Another important exchange took place in Altamirano, specifically in the Morelia caracol of the Zapatista Army of National Liberation (EZLN), where the Encounter of Resistance and Rebellion “Some Parts of the Whole” was held for two weeks. There, knowledge exchanges and dialogues took place about the struggles taking place in diverse geographies.
“This openness allows people to recognize each other in common problems and examine how to face the future together beyond capitalism,” they mentioned.
During their presentations, the EZLN acknowledged the shortcomings that have arisen within the movement over the years and shared how they sometimes reproduced pyramids of power similar to those of capitalism. This affected the development of the struggle and the transition to a new structure based on the idea of “the commons.” “These new structures seek to ensure that decisions come from below and are articulated horizontally, avoiding the accumulation of power. The people are the ones who must learn to govern, the true power of the people,” they affirmed.
Among the different forms of resistance, they encouraged the recovery of ancestral knowledge such as traditional medicine, ecological agricultural practices, and collective housing, among others. They also encouraged people to prevent substance use and not participate in any way in organized crime activities, avoiding growing or selling drugs.
“The defense of life, collective care, and the construction of autonomy are the only path to resistance,” they reiterated.

International Encounter “Resistance and Rebellion: Some Parts of the Whole,” convened by the EZLN, Caracol de Morelia, August 2025 © SIPAZ
Spirituality and Faith, a Strength of the Peoples Who Resist
Another form of resistance found among indigenous peoples is faith, communion with their ancestors, and honoring Mother Earth and their spiritual fathers and mothers. Pilgrimages in Chiapas have been used in recent decades as a form of protest, a form of resistance against forgetting and dispossession. They are acts of conscious walking, of memory, of community and spiritual healing. Gathered together, men, women, youth, and children walk along sacred paths, roads, and trails, asking the territory for permission to travel, honoring Mother Earth, their ancestors, the water that runs in streams and rivers, the waterfalls, the ravines, and the forest that embraces them, and the corn that grows from their fertile womb.
This walk is both a political and spiritual act: life is celebrated, knowledge and commitments are renewed, and collective rights are reaffirmed. At every step, the dignity of the people is evoked, songs are sung, prayers are offered, gratitude is given for the water and the land, and their exploitation by megaprojects that plunder natural resources in the name of development, along with the violence this entails, is condemned.
In this regard, in August, two pilgrimages were held, one in Bachajon and the other in Salto de Agua. Both aimed to highlight the persistence of violence in their territories, the violations of their rights, the dispossession and pollution, and the imposition of megaprojects, primarily the construction of the Palenque-San Cristobal superhighway.

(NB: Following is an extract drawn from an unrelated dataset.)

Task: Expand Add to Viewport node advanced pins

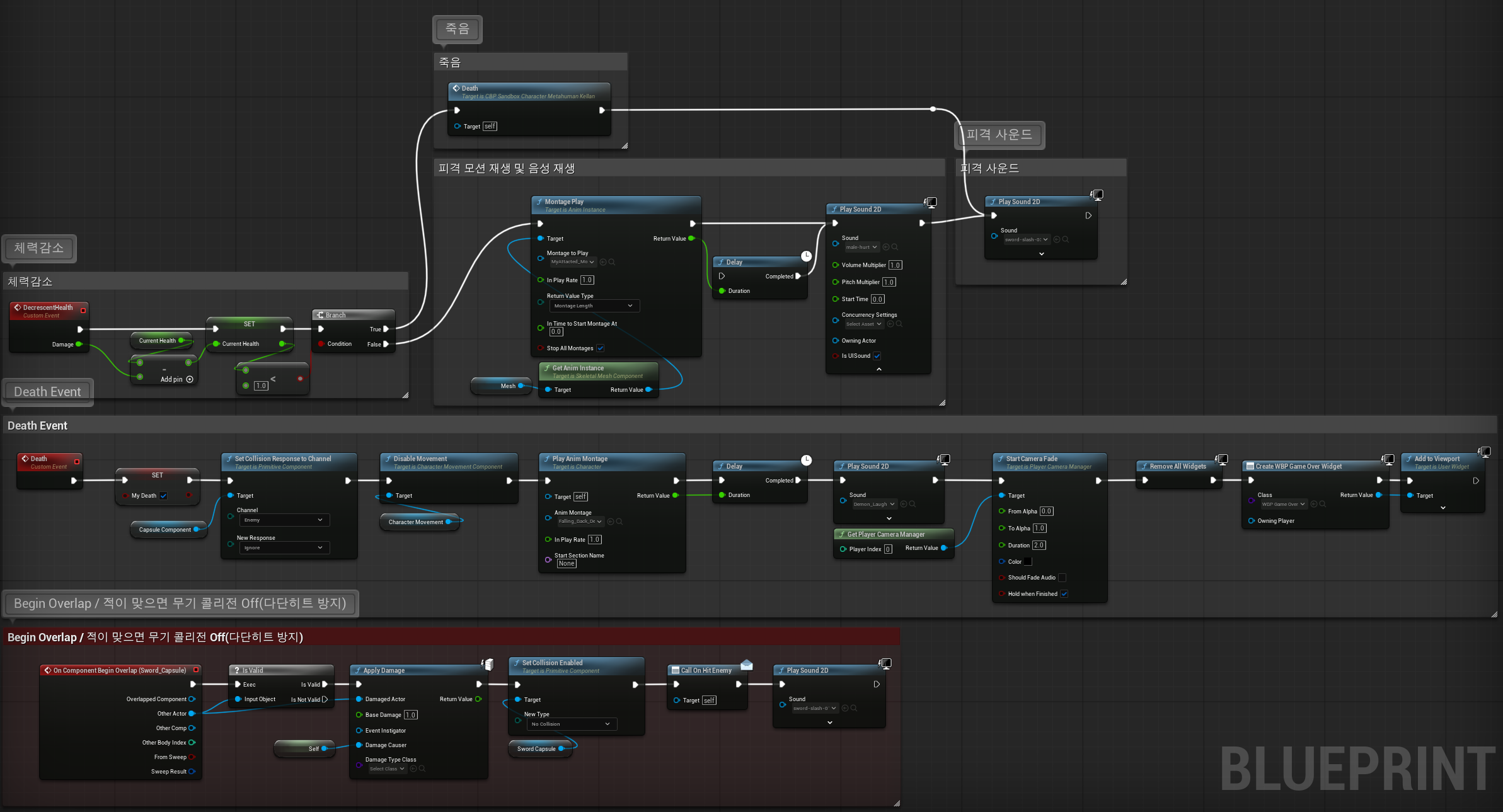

Thousands of people in these two different parts of the state took to the streets to demand respect for their rights, the care of Mother Earth and life. They bear witness to the fact that, although capital attempts to devour the environment with highways, industries, and plunder, the women, men, the elderly, and the young men and women of Chiapas respond with song, with ceremony, with dignity, with faith. And even if megaprojects, superhighways, or “Maya Trains” come to fruition, Mother Earth will have those who care for her. Hope lies in that community that walks, that sows and sings, that defends the power of its word and the beauty of its hands. They don’t just resist: they propose, rebuild alliances, and replant the future.